Across the three states, communities established biodiversity conservation areas, which would eventually be converted into community forestry areas to enable households to sustainably harvest timber and other forest products. In 2005, after six years of project activities, there were signs that this was beginning to occur. Many NaRMGs were taking on the wider responsibility of conserving and managing the natural resources on which their members’ livelihoods depend.

NaRMGs have initiated adult education programmes, and this has led to a wider awareness of the need for education, especially for girls. The groups have also been instrumental in transferring land belonging to tribal chiefs and private landowners to community ownership.
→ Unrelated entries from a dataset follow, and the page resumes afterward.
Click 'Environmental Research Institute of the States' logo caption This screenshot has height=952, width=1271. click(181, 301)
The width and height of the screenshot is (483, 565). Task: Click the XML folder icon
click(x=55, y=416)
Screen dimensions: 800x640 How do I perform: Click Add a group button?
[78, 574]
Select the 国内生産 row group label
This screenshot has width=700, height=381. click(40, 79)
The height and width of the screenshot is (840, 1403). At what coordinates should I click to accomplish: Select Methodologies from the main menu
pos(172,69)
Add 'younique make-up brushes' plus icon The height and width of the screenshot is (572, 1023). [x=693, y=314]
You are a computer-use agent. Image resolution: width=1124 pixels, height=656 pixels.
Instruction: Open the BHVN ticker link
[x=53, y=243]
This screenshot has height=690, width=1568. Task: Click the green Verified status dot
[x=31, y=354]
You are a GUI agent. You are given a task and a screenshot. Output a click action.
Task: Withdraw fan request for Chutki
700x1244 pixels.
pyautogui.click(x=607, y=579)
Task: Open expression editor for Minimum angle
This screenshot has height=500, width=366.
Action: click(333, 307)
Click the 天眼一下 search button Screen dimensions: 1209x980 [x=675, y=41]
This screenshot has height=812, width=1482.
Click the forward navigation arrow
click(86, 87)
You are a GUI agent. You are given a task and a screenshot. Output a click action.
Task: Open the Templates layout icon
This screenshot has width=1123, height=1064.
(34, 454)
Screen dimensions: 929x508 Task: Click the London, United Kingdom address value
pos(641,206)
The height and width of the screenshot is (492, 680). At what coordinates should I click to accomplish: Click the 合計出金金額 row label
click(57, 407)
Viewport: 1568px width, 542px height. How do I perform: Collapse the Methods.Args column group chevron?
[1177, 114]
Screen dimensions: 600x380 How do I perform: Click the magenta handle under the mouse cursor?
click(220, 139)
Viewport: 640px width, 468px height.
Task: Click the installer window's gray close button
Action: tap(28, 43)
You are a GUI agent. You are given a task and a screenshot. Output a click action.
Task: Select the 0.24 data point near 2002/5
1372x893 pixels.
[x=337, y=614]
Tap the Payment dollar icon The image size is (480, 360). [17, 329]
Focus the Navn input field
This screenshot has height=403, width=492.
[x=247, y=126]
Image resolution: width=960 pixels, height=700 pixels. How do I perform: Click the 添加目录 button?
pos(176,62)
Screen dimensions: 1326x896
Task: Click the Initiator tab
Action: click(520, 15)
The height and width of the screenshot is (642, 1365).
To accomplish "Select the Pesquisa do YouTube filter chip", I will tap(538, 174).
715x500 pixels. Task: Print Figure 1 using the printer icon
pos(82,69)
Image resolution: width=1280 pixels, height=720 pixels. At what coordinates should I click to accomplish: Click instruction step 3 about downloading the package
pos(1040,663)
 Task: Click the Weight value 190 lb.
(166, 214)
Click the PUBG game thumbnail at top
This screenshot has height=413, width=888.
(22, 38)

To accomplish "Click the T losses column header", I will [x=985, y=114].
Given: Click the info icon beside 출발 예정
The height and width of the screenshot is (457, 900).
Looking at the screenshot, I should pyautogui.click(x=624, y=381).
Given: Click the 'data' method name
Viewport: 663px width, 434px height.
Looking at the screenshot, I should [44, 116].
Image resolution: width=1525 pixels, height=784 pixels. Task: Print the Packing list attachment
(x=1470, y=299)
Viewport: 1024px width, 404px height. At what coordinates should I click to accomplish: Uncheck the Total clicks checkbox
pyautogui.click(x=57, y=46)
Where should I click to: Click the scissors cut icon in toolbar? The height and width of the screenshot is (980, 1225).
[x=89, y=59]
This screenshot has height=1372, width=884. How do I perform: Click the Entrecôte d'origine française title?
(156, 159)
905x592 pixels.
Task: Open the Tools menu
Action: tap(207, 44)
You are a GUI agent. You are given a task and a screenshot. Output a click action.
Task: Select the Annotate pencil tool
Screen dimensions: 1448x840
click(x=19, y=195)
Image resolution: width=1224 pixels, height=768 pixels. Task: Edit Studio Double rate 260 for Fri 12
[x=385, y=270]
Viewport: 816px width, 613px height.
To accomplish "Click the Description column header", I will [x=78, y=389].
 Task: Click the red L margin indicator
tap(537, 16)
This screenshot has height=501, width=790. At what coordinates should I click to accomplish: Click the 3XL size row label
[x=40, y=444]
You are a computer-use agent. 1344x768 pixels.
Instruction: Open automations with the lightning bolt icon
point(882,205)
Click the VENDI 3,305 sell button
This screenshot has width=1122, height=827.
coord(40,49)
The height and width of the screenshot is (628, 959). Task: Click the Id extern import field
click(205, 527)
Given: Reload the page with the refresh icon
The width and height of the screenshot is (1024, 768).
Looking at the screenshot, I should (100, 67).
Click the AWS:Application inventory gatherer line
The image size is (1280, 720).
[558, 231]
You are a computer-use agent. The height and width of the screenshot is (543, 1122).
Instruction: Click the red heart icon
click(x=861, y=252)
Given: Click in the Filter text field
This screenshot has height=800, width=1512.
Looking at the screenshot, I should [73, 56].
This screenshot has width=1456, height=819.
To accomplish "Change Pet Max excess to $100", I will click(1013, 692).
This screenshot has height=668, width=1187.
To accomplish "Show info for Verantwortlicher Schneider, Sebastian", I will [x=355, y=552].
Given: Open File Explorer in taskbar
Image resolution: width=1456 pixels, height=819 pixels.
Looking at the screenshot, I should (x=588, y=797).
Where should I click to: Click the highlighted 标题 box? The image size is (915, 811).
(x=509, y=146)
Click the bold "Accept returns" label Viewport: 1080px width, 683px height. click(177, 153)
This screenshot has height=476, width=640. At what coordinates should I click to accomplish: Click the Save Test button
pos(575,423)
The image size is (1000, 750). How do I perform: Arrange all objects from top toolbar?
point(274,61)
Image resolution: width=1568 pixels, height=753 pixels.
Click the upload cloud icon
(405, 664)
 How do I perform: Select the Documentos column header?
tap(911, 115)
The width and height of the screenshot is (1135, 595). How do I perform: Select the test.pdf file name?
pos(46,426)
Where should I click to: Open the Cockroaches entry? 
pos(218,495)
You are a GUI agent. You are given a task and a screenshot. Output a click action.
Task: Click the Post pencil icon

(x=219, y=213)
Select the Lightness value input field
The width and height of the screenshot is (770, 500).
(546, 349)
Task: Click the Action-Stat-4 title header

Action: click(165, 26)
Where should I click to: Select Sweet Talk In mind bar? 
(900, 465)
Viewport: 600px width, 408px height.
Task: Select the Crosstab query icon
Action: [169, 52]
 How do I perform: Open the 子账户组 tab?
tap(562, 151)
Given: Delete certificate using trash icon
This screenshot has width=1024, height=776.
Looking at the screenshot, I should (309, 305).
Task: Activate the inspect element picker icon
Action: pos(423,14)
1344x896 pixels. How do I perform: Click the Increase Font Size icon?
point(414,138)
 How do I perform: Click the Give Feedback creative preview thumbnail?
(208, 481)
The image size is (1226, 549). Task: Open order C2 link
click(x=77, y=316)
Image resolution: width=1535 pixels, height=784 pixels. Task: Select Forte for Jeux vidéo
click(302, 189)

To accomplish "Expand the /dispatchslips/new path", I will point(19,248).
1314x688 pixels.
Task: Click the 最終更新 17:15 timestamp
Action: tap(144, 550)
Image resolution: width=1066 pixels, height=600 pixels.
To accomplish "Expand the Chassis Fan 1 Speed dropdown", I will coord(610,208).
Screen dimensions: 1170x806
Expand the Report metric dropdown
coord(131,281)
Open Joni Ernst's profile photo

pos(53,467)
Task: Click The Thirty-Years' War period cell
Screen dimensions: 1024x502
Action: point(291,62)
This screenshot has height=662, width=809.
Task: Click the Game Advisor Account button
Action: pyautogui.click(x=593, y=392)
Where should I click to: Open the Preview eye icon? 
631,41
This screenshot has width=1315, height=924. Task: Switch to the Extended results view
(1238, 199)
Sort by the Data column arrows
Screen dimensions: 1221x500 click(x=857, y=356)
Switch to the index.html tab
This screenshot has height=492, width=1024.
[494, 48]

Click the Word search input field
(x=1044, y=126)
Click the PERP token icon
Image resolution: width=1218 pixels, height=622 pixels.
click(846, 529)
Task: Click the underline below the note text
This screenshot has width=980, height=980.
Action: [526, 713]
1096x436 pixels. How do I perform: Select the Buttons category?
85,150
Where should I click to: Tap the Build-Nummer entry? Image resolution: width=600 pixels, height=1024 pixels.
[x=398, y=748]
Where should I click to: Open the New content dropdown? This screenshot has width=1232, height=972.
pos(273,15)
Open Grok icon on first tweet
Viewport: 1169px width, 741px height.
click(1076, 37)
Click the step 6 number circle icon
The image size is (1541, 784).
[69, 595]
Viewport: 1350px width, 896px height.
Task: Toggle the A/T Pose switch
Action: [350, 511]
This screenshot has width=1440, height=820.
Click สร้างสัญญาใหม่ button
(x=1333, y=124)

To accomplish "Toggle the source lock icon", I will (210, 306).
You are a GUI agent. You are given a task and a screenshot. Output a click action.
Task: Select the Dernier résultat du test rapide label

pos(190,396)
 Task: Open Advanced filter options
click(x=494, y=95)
In the Senapati district, for instance, the village chief agreed to donate 458 hectares of land to the local NaRMG.

Reducing dependence on jhum

On the home front, some 18,000 households have developed gardens.

This has reduced their reliance on jhum and has improved household food security. Whereas families would normally travel up to five hills away from their homes to find suitable jhum areas, the change to homestead gardening has reduced this to just half a hill.

Women in the communities have started other activities to move away from jhum. Some 2,000 self-help groups (SHGs) support alternative income-generating activities by providing loans to women for enterprises such as soybean cultivation, bee-keeping and duck and goat breeding.

Though some are still in need of support from the project, there is a good gender balance in all NaRMGs. This is surprising in such traditional communities. The status of women has improved through social mobilization and the establishment of SHGs, which have promoted savings, investment and income generation. Communities have begun to accept women’s participation, their changing role in the household and their inclusion in NaRMG decision-making.

Building confidence in the future

Less tangible is the change taking place in the mindset of the people.

NaRMGs and SHGs have instilled a sense of confidence in communities, and the groups are now seen as a means of breaking with the past. The project is creating a solid foundation on which people can build a sustainable future for both themselves and the unique ecological environment on which they depend.